14 de septiembre 2010 - 00:00

Efecto “Los Arcos”: cotiza más a vices

Néstor Kirchner no se baja de la candidatura presidencial, pero en los círculos oficialistas ya se especula con la nueva dimensión que tomará la figura del compañero de fórmula del patagónico. Después de una operación de carótida y una angioplastia, no queda margen para recaer en equivocaciones como la selección de Julio Cobos o cualquier otro ambiguo candidato a vicepresidente del Frente para la Victoria en 2011.
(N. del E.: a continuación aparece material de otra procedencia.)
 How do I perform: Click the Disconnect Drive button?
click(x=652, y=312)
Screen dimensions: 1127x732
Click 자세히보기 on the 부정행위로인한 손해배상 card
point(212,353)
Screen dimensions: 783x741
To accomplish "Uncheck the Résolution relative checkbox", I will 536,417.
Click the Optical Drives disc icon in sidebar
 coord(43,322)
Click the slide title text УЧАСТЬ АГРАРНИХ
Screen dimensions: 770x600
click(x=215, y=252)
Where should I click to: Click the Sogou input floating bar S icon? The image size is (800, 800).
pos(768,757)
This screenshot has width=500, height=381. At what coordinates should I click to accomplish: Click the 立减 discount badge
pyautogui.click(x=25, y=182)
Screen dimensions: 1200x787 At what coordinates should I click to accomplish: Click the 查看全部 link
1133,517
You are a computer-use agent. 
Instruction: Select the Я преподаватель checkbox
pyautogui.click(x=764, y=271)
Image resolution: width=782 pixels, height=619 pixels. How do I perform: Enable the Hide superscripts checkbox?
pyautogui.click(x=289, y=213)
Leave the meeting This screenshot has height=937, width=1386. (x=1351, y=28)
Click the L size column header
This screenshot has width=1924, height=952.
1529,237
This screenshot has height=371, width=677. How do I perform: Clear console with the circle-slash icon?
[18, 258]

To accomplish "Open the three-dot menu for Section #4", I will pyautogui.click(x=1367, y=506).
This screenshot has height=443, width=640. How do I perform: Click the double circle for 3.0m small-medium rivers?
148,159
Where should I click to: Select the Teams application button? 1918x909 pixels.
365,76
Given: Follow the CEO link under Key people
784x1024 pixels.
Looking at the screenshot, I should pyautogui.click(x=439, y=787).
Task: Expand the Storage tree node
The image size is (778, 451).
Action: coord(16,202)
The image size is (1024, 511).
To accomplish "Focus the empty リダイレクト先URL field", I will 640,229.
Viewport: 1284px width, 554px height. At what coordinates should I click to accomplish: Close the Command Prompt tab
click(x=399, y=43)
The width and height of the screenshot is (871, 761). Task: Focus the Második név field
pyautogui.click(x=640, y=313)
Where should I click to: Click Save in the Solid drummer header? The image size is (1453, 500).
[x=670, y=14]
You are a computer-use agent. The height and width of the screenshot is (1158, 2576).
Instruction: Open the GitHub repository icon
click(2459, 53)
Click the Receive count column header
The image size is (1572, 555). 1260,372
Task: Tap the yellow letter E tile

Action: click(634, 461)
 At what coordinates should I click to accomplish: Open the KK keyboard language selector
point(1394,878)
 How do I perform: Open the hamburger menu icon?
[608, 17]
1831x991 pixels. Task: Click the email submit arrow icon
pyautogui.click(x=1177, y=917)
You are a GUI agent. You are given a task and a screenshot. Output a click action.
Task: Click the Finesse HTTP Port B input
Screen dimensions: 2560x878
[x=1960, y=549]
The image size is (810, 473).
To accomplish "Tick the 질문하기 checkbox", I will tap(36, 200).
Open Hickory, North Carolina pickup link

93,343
El puesto de compañero de fórmula adquirió una importancia vital desde el 11-S kirchnerista, cuando el esposo de Cristina de Kirchner recibió un «stent» en una arteria coronaria en el Sanatorio de los Arcos, del barrio de Palermo. Más allá de la recuperación de Kirchner, en un escenario triunfal de 2011, cualquier complicación en su salud que lo obligara a pedir licencia, dejaría el mando del Gobierno a cargo del vicepresidente, de acuerdo con la ley de acefalía.

La primera novedad fue la baja de las acciones del sanjuanino José Luis Gioja, vetado por la Casa Rosada tras su rechazo abierto y público al matrimonio entre personas del mismo sexo, iniciativa que formaba parte de la estrategia oficialista para seducir a una franja progresista del electorado. En paralelo, revivió la chance de que el tucumano José Alperovich, reacio a esa posibilidad, acompañe a Kirchner en la fórmula presidencial. Otro sector del «nestorismo» de paladar negro insistió ayer en acercarle la candidatura a vicepresidente al salteño Juan Manuel Urtubey, uno de los brotes visibles de la insurrección kirchnerista sub-40. El gobernador norteño impulsa, apadrinado por el ex jefe de Gabinete Alberto Fernández, una continuidad light de las políticas del Frente para la Victoria, extirpando el estilo confrontativo a través de una renovación generacional y dirigencial cuyos límites aún son difusos.

La intención de revivir la mística de la fórmula 2003 «Kirchner-Scioli» parece cada vez más lejana. No sólo por los recientes cortocircuitos entre el titular del PJ y el gobernador bonaerense por la crisis de la inseguridad, sino también por el peligro que implicaría dejar el principal distrito electoral del país como zona liberada a una candidatura opositora de Francisco de Narváez o del intendente de Tigre, Sergio Massa. La falta de candidatos competitivos del kirchnerismo en la provincia de Buenos Aires llevan a la Casa Rosada al convencimiento de la necesidad de blindar la provincia con la reelección de Scioli ante el fracaso de otros globos de ensayo del oficialismo, co-mo Aníbal Fernández, Florencio Randazzo y Alicia Kirchner.